Page 31 of Homeland


  Dread grew out of that thought as Drizzt headed down the long and decorated corridor to the chapel anteroom. Had Malice, or any of them, brought Zak harm? For what purpose? The notion seemed illogical to Drizzt, but it nagged him every step, as if some sixth sense were warning him.

  There still was no sign of anyone.

  The anteroom’s ornate doors swung in, magically and silently, even as Drizzt raised his hand to knock on them. He saw the matron mother first, sitting smugly on her throne at the rear of the room, her smile inviting.

  Drizzt’s discomfort did not diminish when he entered. The whole family was there: Briza, Vierna, and Maya to the sides of their matron, Rizzen and Dinin unobtrusively standing beside the left wall. The whole family. Except for Zak.

  Matron Malice studied her son carefully, noting his many wounds. “I instructed you not to leave the house,” she said to Drizzt, but she was not scolding him. “Where did your travels take you?”

  “Where is Zaknafein?” Drizzt asked in reply.

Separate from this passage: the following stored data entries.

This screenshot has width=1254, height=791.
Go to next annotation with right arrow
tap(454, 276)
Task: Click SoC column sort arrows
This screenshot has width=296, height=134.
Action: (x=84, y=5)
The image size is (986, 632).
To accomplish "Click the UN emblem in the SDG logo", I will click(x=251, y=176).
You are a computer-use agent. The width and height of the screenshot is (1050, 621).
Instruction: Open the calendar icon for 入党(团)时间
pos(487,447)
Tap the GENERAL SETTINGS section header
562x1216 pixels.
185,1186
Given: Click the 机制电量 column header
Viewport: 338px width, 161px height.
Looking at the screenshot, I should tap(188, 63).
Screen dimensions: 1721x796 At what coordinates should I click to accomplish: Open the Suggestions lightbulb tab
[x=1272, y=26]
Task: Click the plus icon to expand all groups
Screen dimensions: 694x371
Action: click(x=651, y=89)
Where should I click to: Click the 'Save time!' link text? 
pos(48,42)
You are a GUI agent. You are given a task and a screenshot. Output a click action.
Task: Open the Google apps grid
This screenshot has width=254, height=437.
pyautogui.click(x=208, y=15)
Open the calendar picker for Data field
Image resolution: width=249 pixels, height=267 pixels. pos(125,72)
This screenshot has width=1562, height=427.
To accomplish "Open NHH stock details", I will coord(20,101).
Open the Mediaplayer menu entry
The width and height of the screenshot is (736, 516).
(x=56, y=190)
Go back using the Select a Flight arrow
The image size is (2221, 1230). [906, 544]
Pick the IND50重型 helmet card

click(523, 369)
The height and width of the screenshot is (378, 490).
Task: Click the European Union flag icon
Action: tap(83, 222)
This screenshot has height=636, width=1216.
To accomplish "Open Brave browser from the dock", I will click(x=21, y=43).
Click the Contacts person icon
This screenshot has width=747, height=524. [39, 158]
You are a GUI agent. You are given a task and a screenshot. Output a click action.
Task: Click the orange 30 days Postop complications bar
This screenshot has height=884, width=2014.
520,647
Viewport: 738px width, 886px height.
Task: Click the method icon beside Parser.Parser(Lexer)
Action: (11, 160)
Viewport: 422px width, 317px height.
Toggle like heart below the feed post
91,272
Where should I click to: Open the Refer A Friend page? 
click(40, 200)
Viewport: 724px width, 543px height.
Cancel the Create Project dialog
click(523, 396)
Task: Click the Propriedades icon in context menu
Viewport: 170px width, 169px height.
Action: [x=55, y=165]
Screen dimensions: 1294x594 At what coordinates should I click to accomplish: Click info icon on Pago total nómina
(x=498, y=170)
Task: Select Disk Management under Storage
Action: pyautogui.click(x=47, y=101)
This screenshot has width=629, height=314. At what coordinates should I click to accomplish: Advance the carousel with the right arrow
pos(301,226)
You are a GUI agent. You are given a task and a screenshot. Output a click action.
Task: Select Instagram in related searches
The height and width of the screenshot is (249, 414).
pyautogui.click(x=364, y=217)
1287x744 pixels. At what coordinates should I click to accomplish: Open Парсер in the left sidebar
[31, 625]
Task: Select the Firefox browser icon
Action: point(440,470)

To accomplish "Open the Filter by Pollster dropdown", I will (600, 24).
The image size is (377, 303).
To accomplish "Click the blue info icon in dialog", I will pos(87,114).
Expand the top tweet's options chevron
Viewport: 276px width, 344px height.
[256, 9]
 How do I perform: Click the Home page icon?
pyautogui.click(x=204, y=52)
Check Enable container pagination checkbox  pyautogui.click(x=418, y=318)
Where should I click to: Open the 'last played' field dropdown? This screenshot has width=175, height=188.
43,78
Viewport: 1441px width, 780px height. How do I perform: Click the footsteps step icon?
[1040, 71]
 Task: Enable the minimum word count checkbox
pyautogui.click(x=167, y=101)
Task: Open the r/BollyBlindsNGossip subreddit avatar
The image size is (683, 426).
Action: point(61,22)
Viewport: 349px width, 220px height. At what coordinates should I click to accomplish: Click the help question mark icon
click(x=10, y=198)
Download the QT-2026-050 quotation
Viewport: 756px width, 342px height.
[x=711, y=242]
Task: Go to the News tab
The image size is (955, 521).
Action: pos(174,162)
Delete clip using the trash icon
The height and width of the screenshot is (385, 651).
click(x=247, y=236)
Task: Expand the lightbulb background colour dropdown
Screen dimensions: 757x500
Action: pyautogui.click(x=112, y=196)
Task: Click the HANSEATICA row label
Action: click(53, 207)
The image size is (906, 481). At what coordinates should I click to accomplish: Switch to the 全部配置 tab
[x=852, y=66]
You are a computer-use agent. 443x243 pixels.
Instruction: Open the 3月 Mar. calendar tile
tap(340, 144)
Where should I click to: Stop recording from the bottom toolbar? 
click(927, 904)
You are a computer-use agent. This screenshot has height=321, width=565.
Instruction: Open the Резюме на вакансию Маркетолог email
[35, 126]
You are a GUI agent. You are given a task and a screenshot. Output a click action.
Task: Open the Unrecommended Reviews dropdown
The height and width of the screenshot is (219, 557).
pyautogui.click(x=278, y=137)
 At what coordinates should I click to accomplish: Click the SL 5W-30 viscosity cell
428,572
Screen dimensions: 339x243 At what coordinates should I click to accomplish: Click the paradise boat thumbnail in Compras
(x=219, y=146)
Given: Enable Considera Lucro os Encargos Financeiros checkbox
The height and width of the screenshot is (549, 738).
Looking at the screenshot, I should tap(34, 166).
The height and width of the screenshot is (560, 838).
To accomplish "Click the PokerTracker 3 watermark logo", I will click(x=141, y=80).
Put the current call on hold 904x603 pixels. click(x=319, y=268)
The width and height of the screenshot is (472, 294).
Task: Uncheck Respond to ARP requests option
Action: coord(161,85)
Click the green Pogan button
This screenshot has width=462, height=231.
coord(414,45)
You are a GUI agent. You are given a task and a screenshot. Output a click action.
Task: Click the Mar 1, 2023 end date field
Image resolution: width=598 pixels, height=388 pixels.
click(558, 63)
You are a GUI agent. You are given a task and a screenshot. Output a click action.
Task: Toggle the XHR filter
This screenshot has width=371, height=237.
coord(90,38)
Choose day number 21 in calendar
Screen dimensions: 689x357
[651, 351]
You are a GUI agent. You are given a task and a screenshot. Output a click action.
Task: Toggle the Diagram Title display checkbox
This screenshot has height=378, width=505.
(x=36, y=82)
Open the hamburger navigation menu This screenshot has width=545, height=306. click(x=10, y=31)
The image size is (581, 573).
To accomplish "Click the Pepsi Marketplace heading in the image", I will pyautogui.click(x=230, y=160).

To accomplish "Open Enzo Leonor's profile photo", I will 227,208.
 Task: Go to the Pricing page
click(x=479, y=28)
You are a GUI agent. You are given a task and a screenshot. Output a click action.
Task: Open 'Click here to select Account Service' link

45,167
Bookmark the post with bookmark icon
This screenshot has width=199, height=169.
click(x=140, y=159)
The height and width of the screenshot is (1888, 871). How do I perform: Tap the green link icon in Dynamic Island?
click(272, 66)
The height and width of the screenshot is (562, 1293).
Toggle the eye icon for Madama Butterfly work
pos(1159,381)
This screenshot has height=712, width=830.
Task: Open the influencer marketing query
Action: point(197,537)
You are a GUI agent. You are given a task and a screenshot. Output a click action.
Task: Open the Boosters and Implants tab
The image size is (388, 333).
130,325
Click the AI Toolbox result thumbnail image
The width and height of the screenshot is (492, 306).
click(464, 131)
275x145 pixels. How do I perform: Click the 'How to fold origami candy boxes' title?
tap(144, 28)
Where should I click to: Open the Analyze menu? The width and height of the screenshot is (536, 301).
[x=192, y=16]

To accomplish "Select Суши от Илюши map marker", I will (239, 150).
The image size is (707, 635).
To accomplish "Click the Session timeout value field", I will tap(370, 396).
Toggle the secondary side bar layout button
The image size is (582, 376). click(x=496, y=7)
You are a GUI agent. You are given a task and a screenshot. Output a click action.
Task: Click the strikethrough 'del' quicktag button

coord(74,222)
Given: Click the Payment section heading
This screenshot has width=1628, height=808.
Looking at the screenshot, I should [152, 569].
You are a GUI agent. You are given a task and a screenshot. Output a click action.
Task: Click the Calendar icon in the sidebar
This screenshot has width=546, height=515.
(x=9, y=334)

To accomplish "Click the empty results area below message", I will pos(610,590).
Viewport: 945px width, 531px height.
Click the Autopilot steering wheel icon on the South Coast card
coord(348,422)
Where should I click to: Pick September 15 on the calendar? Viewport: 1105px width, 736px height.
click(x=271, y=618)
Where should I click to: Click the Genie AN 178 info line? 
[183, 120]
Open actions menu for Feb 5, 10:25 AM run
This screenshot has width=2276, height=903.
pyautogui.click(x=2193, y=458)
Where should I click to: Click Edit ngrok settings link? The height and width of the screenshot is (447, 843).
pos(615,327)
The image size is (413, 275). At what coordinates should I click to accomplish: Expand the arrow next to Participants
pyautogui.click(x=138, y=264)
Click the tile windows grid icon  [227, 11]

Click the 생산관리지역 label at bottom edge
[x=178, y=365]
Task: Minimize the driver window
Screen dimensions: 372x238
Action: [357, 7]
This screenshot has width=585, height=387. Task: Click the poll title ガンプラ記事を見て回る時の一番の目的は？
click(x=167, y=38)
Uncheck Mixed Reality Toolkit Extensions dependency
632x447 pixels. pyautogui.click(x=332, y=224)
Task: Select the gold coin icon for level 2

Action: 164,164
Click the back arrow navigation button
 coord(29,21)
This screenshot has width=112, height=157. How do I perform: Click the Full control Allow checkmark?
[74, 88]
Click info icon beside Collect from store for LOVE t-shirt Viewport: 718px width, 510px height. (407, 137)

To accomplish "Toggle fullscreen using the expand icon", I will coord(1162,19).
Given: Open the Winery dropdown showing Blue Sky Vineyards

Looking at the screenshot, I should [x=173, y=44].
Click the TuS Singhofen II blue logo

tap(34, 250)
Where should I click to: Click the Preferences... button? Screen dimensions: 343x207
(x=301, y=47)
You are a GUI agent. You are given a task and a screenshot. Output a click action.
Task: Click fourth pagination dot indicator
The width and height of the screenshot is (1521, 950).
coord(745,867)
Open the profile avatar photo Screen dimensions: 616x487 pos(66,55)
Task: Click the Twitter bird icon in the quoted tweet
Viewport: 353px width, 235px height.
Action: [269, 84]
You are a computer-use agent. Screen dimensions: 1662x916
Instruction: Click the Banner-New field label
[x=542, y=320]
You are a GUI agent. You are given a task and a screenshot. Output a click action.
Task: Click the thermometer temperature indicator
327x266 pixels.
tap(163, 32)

  “Answer the matron mother!” Briza yelled at him, her snake whip prominently displayed on her belt.

  Drizzt glared at her and she recoiled, feeling the same bitter chill that Zaknafein had cast over her earlier in the night.

  “I instructed you not to leave the house,” Malice said again, still holding calm. “Why did you disobey me?”

  “I had matters to attend,” Drizzt replied, “urgent matters. I did not wish to bother you with them.”

  “War is upon us, my son,” Matron Malice explained. “You are vulnerable out in the city by yourself. House Do’Urden cannot afford to lose you now.”

  “My business had to be handled alone,” Drizzt answered.

  “Is it completed?”

  “It is.”

  “Then I trust that you will not disobey me again.” The words came calm and even, but Drizzt understood at once the severity of the threat behind them.

  “To other matters, then,” Malice went on.

  “Where is Zaknafein?” Drizzt dared to ask again.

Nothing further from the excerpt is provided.